Around 53 percent of American adults have seriously considered starting their own business, according to new research recently released by 1&1 Internet, Inc. The data from over 1,300 Americans shows that in recent years many have weighed their options for increasing their household income. The minimum income expectation from efforts to start a side business is on average $50,000 gross per year. The study would suggest that US entrepreneurial spirit remains strong. 1&1 advises anyone considering starting a new business project to think about the online tools available today that can greatly increase chances of business success and more flexible working.
Around 20 percent of those surveyed have considered starting a side project in tandem to their existing job, in order to boost family income. Other primary motivations included the opportunity to be their own boss (24 percent), a better work/life balance or family life (19 percent), and passion for a hobby (21 percent). Perhaps unsurprisingly, the desire to start an enterprise does decrease with age. Those aged 35-44 years are most driven towards launching a business (67 percent).
An interesting aspect of the study is the average US expectation for the amount of secondary income that would make creating a start-up business worthwhile. The average US requirement was $50,384 gross per year from such a project. This figure is much lower yet comes in second to the highest expectation, that of Germany with its average being $67,039. The US is followed by Spain, $43,750, and then UK, requiring $38,148.
Robert Hoffmann, CEO Hosting, 1&1 Internet, comments, “The Internet makes it much easier today to start a business. A powerful website and the right tools to attract customers can often be the key needed to transform a business dream into a real life success. Modern website packages deliver the necessary eBusiness elements for attracting, interacting and transacting with online consumers – ready to place your website on top of search engines and connect you with Internet communities like Facebook, Twitter and eBay. Since you can use these powerful tools over the Web with no software or programming skills needed, starting a website is easier than many realize – the result being that a sideline or hobby business can become economically feasible and conducive to work/life balance.”

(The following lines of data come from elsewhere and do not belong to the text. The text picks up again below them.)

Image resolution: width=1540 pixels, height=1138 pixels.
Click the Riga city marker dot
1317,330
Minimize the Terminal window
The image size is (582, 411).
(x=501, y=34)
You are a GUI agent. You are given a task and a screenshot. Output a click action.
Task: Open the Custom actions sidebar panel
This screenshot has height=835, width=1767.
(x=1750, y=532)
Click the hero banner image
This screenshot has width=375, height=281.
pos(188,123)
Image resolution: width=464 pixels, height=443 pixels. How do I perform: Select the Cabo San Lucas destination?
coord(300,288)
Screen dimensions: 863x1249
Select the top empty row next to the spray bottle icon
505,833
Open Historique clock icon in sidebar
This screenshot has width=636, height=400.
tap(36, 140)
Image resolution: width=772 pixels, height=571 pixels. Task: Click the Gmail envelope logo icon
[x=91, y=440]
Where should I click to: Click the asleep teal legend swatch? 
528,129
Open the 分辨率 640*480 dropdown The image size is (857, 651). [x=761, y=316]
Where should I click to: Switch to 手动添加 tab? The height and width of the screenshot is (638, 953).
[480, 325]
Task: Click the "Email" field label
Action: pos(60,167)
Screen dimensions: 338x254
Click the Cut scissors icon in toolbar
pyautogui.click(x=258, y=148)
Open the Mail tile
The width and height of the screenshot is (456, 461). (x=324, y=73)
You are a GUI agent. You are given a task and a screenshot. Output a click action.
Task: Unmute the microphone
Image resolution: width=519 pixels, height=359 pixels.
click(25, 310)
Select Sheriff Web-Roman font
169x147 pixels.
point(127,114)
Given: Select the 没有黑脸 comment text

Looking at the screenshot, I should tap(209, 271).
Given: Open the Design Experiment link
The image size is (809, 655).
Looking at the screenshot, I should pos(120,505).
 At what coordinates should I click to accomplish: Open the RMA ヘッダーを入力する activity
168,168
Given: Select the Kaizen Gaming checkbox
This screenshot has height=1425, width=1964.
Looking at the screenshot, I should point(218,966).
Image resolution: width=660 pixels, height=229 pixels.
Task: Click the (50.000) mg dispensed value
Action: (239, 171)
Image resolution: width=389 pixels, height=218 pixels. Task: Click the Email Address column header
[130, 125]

Internet Psychologist Graham Jones believes that Internet-based tools can certainly help entrepreneurs to succeed. Jones comments, “Research over the past few years has shown that when people use the Internet as the focus of their business, their productivity goes up. If only more people would tap into the online tools available, they too could run productive businesses which are using the extensive knowledge available online to give them a competitive edge.”